EXERCISE DESCRIPTION - In the entries that follow, find the line containing "Impressum – Disclaimer (71, 2507)"; from there, copy every line exactly through the line containing "[button] (129, 207)".
++++++
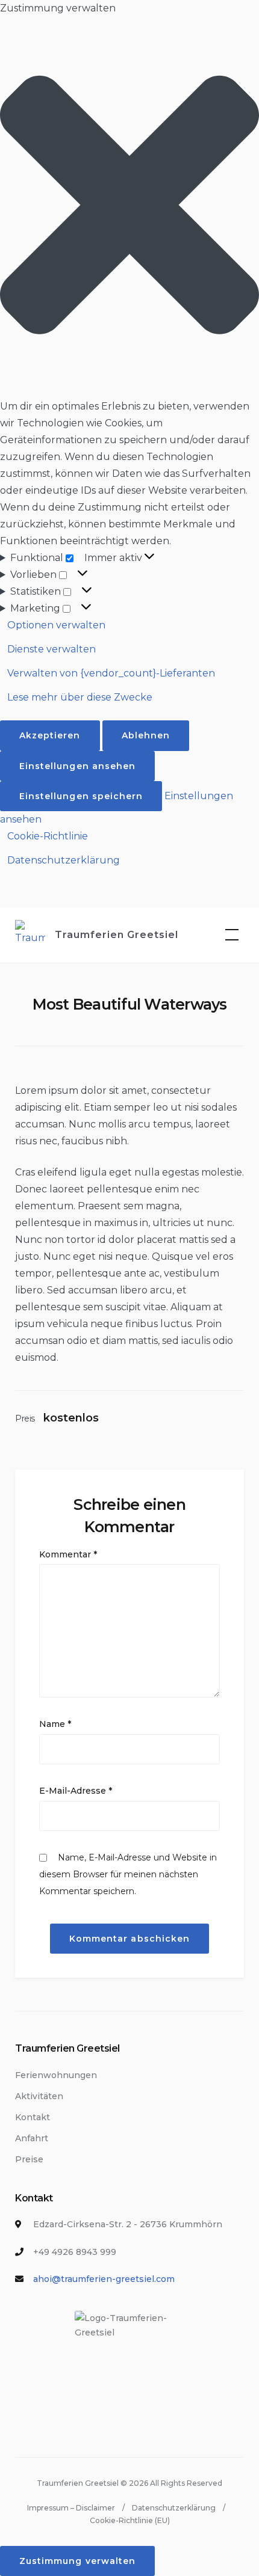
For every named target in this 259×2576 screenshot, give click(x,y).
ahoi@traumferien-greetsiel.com (104, 2279)
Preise (29, 2159)
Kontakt (32, 2117)
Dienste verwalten (51, 649)
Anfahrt (31, 2138)
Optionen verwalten (56, 625)
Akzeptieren (50, 735)
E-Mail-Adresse (75, 1790)
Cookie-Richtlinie (47, 836)
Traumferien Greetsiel (116, 934)
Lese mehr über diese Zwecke (79, 697)
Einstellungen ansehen (77, 766)
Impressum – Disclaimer (71, 2507)
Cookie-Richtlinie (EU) (130, 2520)
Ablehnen (146, 735)
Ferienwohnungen (56, 2075)
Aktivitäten (39, 2096)
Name (55, 1724)
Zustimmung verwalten (77, 2561)
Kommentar (68, 1554)
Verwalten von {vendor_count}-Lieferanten (111, 673)
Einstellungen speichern (81, 796)
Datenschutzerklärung (63, 860)
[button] (129, 207)
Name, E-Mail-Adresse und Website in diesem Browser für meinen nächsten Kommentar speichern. (128, 1874)
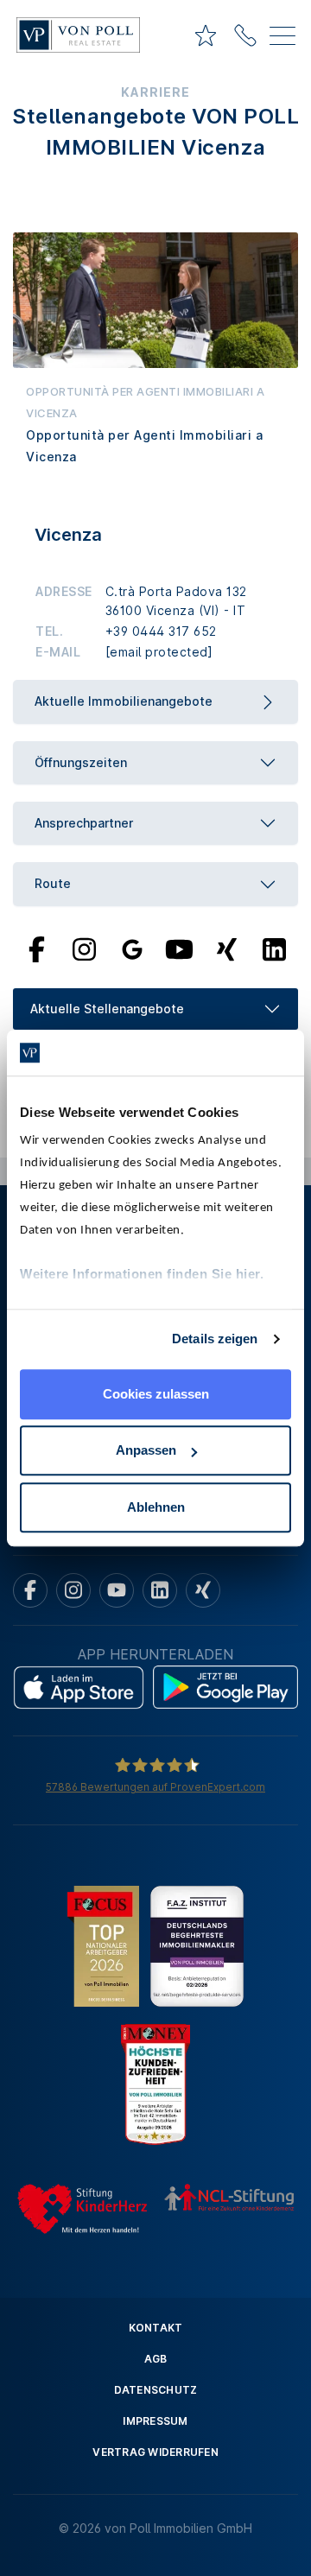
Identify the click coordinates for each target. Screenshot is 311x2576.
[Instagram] (84, 947)
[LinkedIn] (274, 947)
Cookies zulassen (156, 1393)
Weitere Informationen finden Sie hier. (141, 1273)
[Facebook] (37, 947)
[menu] (282, 39)
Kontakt (156, 2327)
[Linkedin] (160, 1590)
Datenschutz (156, 2389)
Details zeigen (214, 1338)
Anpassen (146, 1450)
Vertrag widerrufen (155, 2452)
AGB (156, 2358)
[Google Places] (132, 947)
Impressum (155, 2420)
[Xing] (227, 947)
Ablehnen (156, 1507)
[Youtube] (179, 947)
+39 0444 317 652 (161, 631)
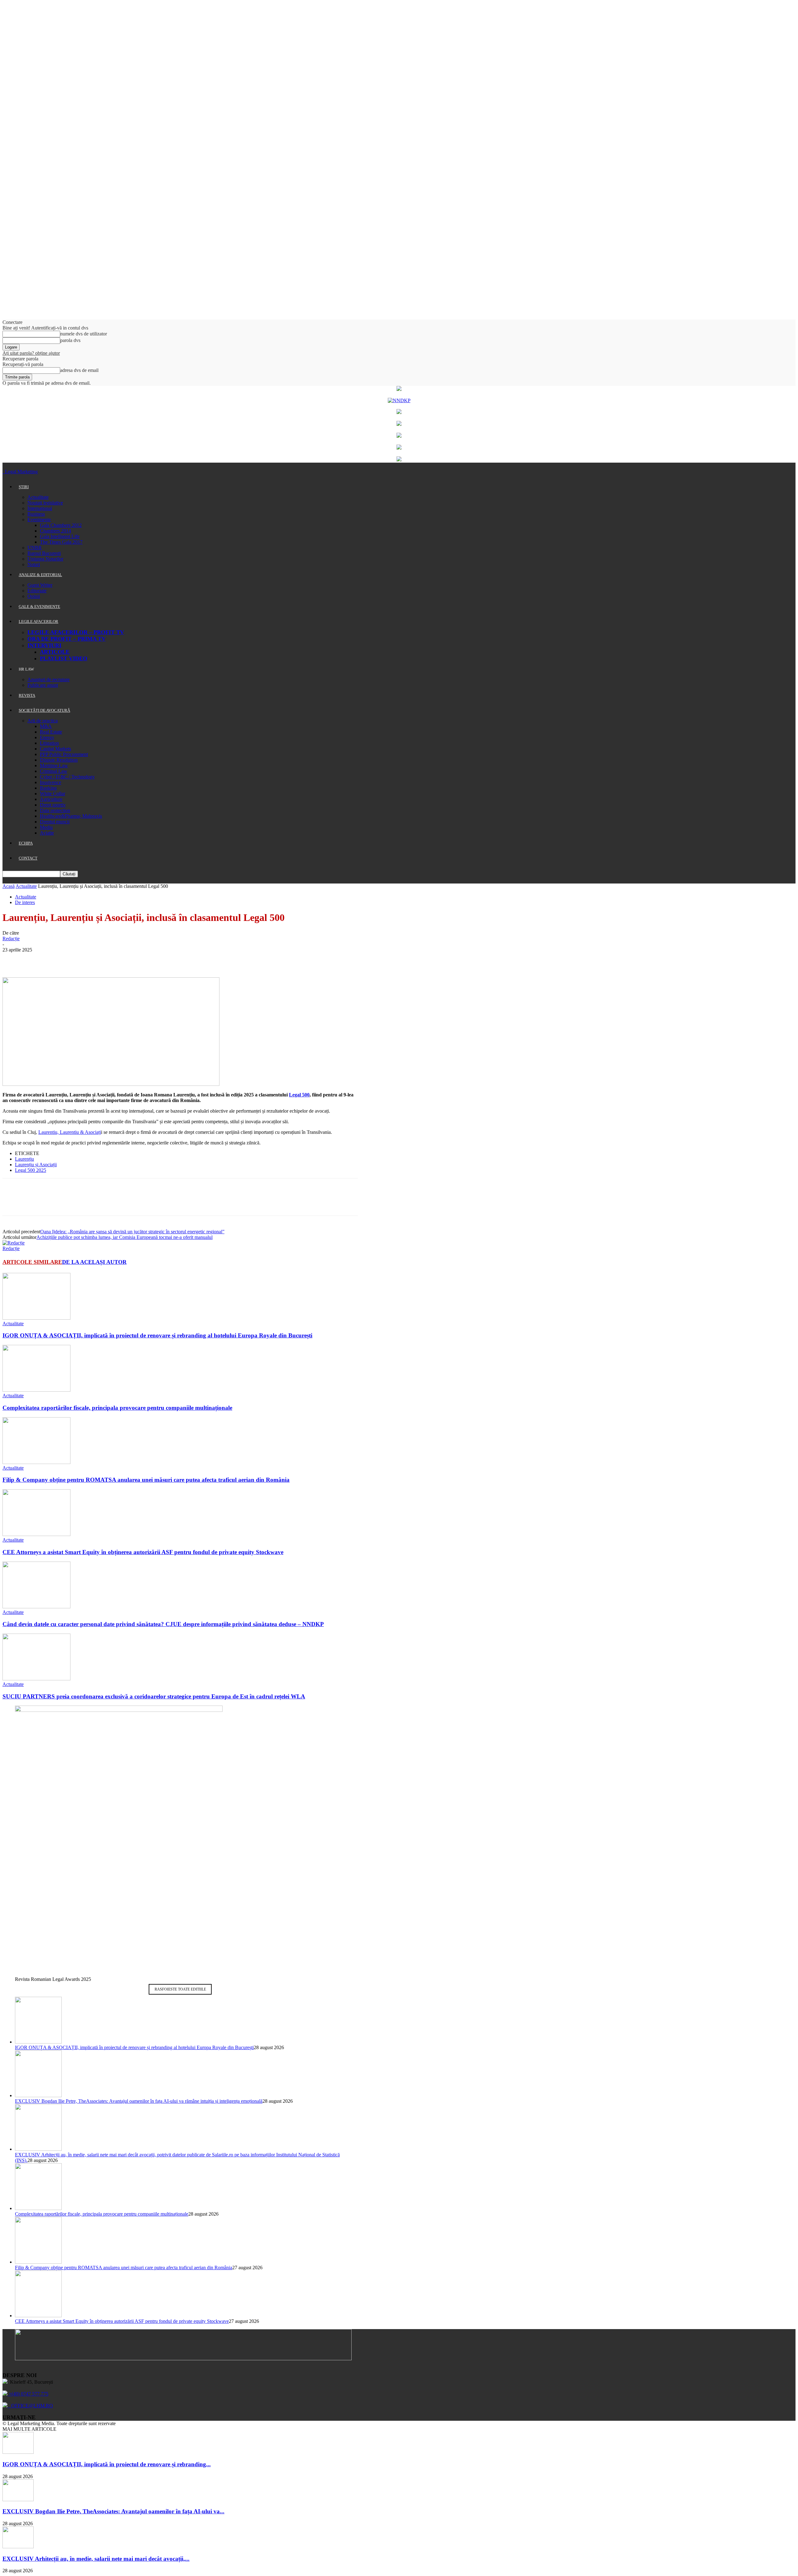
++++++
ANSWER TO THIS EXERCISE -
Impressum – Disclaimer (71, 2507)
Cookie-Richtlinie (EU) (130, 2520)
Ablehnen (146, 735)
Ferienwohnungen (56, 2075)
Aktivitäten (39, 2096)
Name (55, 1724)
Zustimmung verwalten (77, 2561)
Kommentar (68, 1554)
Verwalten von {vendor_count}-Lieferanten (111, 673)
Einstellungen speichern (81, 796)
Datenschutzerklärung (63, 860)
[button] (129, 207)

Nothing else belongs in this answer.